Faire son deuil” c’est donc comprendre l’étendue de nos pertes, pour toutes les accueillir, les intégrer et les pacifier.

L’art thérapie analytique peut vous aider sur ce chemin intérieur. Chaque tableau est l’occasion d’explorer la part inconnue de soi, pour mieux comprendre ce qui nous trouble, nous émeut, nous agite, nous bloque, nous dérange, … Ce travail d’exploration de soi à travers la peinture, vous permettra d’identifier où vous en êtes, clarifier ce qui vous échappait jusqu’alors et ainsi amener le processus de deuil à son terme.

Je vous partage ce texte de Pema Chödrön, tiré de son livre Faire de sa vulnérabilité une force. Ce passage m’a particulièrement touché par sa justesse, même s’il peut être difficile à comprendre et accepter au début du processus de deuil.

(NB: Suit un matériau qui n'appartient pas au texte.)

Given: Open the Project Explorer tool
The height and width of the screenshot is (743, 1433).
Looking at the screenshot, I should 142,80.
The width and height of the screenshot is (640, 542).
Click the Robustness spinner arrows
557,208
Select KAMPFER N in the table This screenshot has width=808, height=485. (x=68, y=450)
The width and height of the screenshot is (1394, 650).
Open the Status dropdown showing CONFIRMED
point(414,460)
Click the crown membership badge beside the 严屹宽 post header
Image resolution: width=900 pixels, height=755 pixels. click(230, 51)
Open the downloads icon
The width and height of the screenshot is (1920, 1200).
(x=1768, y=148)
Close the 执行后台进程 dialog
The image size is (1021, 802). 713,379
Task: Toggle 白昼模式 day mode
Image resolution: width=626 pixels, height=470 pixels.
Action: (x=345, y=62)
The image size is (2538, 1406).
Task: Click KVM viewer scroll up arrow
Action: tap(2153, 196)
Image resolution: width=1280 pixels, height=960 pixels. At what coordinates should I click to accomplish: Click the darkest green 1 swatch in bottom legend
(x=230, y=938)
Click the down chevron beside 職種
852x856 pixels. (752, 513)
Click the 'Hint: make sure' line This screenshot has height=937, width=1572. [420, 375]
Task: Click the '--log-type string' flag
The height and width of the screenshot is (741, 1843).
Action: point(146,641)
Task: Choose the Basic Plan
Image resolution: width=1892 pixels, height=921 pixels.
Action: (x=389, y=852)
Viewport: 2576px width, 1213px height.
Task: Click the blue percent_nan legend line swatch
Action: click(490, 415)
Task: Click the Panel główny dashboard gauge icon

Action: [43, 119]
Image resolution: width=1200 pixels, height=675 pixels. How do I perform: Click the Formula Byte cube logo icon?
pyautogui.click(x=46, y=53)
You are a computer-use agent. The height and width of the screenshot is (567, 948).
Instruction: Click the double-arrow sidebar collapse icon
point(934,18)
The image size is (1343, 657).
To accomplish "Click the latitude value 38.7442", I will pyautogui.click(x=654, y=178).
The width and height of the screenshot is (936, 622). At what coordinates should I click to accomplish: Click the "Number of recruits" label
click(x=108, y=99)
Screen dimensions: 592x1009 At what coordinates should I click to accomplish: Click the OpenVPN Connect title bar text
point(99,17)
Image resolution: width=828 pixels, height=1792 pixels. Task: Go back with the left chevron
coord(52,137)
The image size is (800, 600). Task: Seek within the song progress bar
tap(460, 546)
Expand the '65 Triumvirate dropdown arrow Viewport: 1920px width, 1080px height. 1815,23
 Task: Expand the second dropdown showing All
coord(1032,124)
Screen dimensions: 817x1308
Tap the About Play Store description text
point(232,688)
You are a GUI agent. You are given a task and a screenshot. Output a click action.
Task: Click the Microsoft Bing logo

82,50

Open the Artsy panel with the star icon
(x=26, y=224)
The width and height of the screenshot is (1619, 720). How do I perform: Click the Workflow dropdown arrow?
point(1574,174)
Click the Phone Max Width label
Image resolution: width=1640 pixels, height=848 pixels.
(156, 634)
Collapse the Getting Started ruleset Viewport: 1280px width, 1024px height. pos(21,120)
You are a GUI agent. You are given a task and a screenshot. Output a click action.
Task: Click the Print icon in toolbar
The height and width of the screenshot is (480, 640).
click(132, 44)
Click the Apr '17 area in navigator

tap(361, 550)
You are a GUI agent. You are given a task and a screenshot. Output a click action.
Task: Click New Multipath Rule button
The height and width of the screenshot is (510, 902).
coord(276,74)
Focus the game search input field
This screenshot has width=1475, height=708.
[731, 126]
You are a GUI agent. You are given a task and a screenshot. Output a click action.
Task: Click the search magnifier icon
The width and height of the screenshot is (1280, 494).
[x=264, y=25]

« Nous vivons tous dans une bulle, que nous le voulions ou non. C’est notre propre version de la réalité, créée par notre ego, qui se détourne toujours de la nature ouverte des choses et qui tente de préserver ce qui lui est familier. » Lorsqu’une personne décède, encore plus si elle décède brutalement, « rien dans notre cadre conceptuel ne nous prépare à cette expérience où « la vie telle qu’on la connaît prend fin ». (…) Tous nos points de référence ont disparus ; notre conception de la réalité ne tient plus. (…) Il n’y a rien que nos concepts limitatifs puissent fixer. Il n’y a rien de permanent ou de solide à quoi nous raccrocher. (…) Les choses sont « libres de tout sens ajouté ». Au lieu de vivre les choses telles qu’elles sont, notre esprit leur superpose des couches de sens. (…) Quand un événement imprévu fait éclater notre bulle, nos sens ajoutés volent en éclats. (…)Quand votre bulle éclate, même les choses les plus ordinaires de votre vie (…) sont dépouillés de leur couche de sens ajouté. Vous vous retrouvez dans un espace ouvert, flottant. Cette sensation peut être brève ou, dans le cas d’un choc sévère (…) se prolonger bien davantage. Si votre monde est radicalement bouleversé, il faudra peut-être beaucoup de temps pour le remettre d’aplomb, pour que vous sentiez à nouveau le sol sous vos pieds. » Mais elle nous encourage à « dépasser cette sensation. Quand tout vous paraît dénué de sens, vous savez que vous êtes connecté à une forme de sagesse. Vous savez que vous êtes sur la voie de la vérité. Vous vous servez de vos yeux et vous voyez le même monde qu’auparavant, mais il n’y a plus de le sens factice que vous lui donniez. Vous vous rendez compte que, depuis toujours, vous fabriquez votre univers entier. Les choses sont telles qu’elles sont, elles se déroulent comme elles se déroulent, mais notre ego, continuellement à la recherche de confirmation et de sécurité, y superpose des couches de sens. (…) Plus nous nous accoutumons au vide, plus nous sommes ouverts au ravissement. Quand nous commençons à ressentir les choses telles qu’elles sont réellement, par-delà les étiquettes et les sens ajoutés, nous nous libérons gaiement de nos illusions. »

Chaque crise peut devenir une opportunité pour nous de grandir et d’évoluer.